REQUIRED ACTION →
Exactly one number should make up the answer: how many lines of the listing contain the string "Task".

[[ EXERCISE DATA open ]]

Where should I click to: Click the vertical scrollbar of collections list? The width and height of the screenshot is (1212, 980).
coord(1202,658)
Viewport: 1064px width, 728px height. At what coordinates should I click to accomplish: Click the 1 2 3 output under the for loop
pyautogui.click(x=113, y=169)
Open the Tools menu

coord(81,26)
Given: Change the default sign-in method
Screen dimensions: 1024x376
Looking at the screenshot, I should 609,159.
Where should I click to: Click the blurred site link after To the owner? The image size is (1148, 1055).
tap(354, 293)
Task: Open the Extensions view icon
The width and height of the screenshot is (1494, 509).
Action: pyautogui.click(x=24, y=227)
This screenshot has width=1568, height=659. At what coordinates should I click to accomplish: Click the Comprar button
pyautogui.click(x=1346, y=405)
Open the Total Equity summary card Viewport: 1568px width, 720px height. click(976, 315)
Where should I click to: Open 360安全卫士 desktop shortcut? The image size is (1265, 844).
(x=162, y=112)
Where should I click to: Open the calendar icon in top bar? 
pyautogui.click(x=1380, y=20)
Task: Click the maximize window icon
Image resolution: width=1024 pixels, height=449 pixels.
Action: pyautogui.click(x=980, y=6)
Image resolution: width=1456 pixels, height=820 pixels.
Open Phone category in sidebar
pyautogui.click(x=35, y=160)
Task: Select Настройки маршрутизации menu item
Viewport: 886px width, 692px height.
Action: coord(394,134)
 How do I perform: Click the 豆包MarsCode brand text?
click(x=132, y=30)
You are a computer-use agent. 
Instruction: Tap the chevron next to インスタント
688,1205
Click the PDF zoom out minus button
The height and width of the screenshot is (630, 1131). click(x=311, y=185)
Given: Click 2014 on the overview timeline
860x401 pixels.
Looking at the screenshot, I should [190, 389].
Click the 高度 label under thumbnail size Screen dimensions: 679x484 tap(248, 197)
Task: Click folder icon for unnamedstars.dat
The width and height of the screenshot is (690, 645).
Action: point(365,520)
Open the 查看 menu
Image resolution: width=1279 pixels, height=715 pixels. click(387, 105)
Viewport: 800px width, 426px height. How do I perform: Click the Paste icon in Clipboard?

[[ EXERCISE DATA closed ]]

EXERCISE ANSWER →
4